Since gun sellers are not required by law to break down their sales by types of gun, it is impossible to determine just how prevalent assault weapons—generally defined as guns designed for use on a battlefield with high velocity magazines—are in the United States. But, according to Kristin Rand, the legislative director at the Violence Policy Center, assault weapons represent one of the healthiest parts of the shrinking gun industry. “The whole industry as a whole is on decline and the bright spot has been concealed carry weapons and assault rifles,” Rand said. “[These weapons] are certainly not designed as hunting weapons." A 2011 study from the Violence Policy Center, “A Shrinking Minority,” found that the percentage of American households that reported having any guns in their homes dropped more than 40 percent from 1977 to 2010. 

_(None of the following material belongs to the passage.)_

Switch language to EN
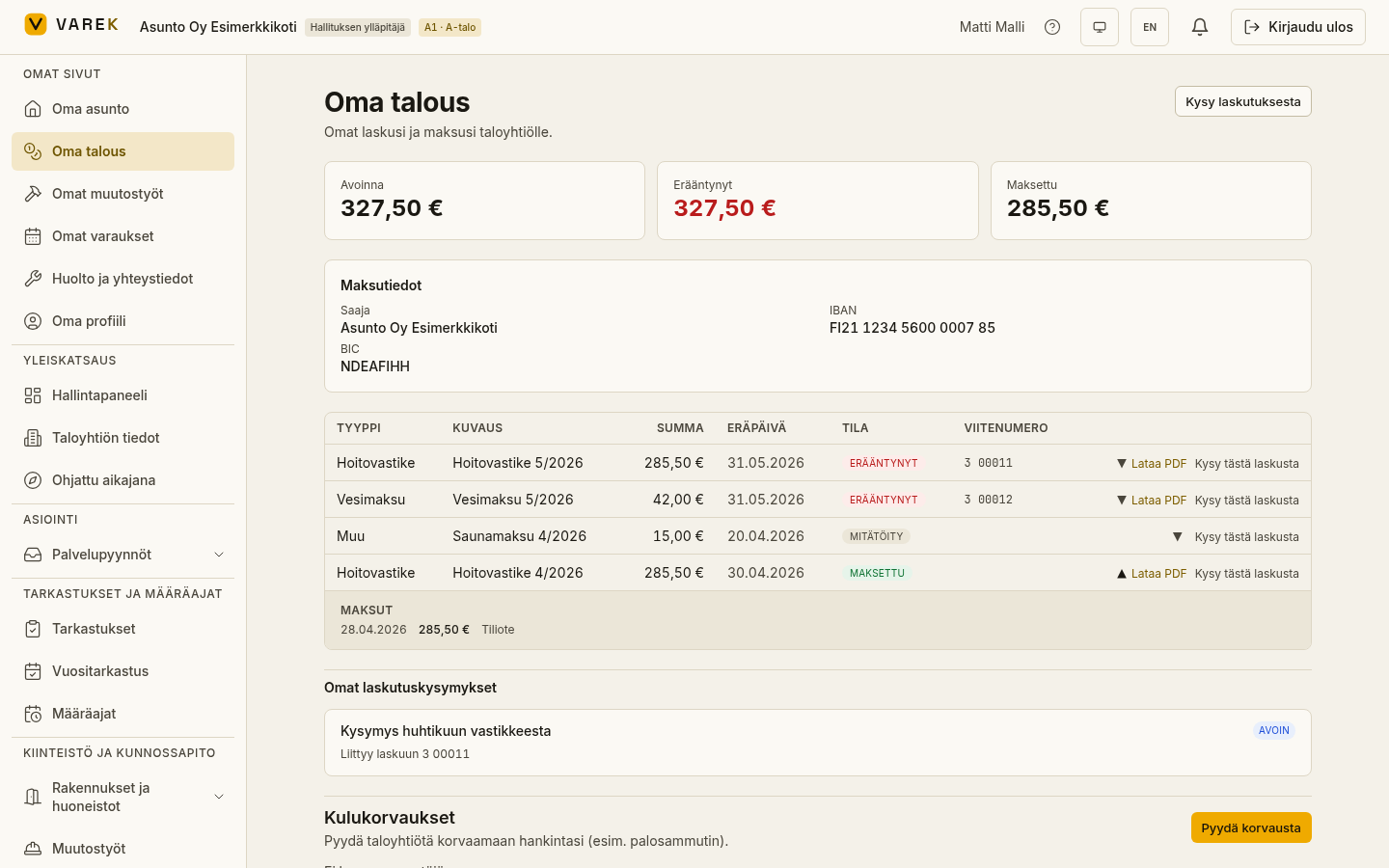This screenshot has height=868, width=1389. tap(1150, 27)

Financial records of Freedom Group—the country’s largest manufacturer of firearms and ammunition—support Rand’s claim.  (Freedom Group owns well-known gun companies like Remington and Bushmaster.) According to the company’s 2011 annual report, “demand for firearms, especially modern sporting rifles and handguns and ammunition has continued an upward trend in the industry.” (Gun manufacturers and others within the gun industry refer to assault rifles—the kind that Holmes used to shoot-up the movie theatre—as modern sporting rifles, a term that gun-control advocates say is a grossly misleading euphemism.)

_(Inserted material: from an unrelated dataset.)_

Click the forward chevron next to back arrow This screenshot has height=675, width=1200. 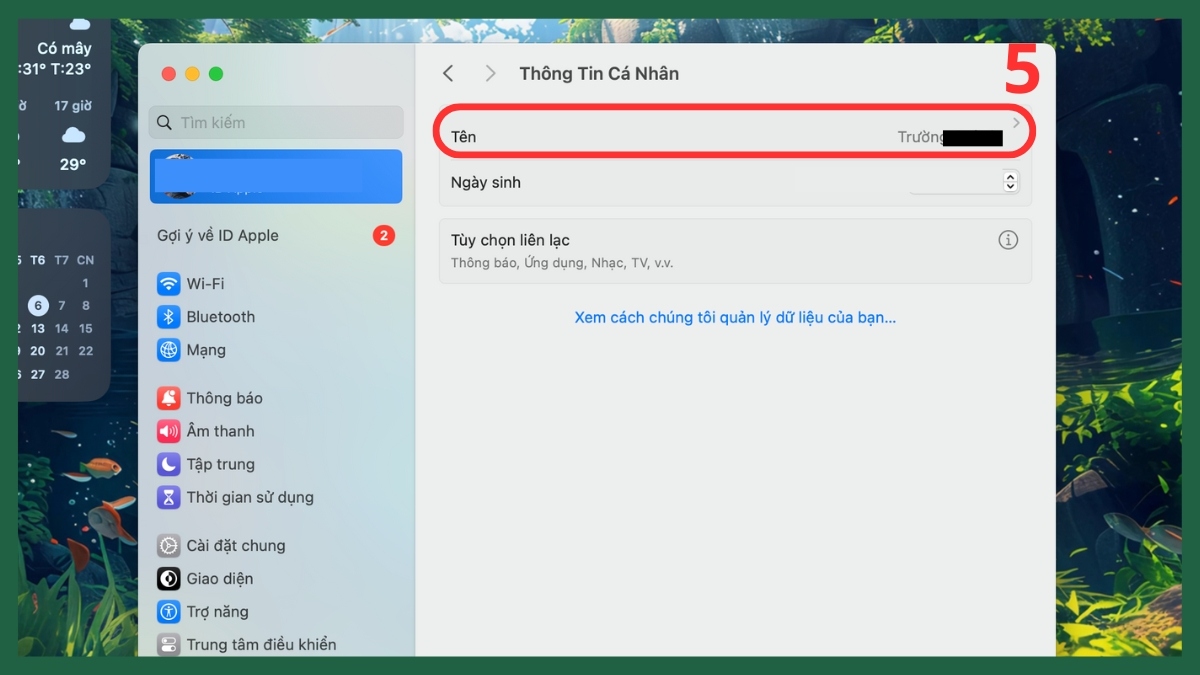[x=490, y=73]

Who’s purchasing these weapons and for what purpose? There’s a hint in the Freedom Group report, which states that that the company expects an uptick in sales as members of the military returning from war  purchase firearms for “recreational use and to maintain training.” Indeed, a 2010 study of Modern Sporting Rifles (assault rifles), “Modern Sporting Rifles: A Comprehensive Consumer Report,” by the National Shooting Sports Foundation found that almost half of all modern sporting rifle owners are current or former members of the military or law enforcement. Furthermore, 60 percent of assault weapon owners report that they own multiple such rifles and primarily use them for recreational purposes.

A federal law banned assault weapons in 1994, but the law expired in 2004 and has not been renewed. Under the 1994 law, Holmes’ assault rifle and the magazines he used in the other guns would have been banned, The Los Angeles Times reported.

The NRA would not comment for the article, saying that “now is the time for families to grieve and for the community to heal.”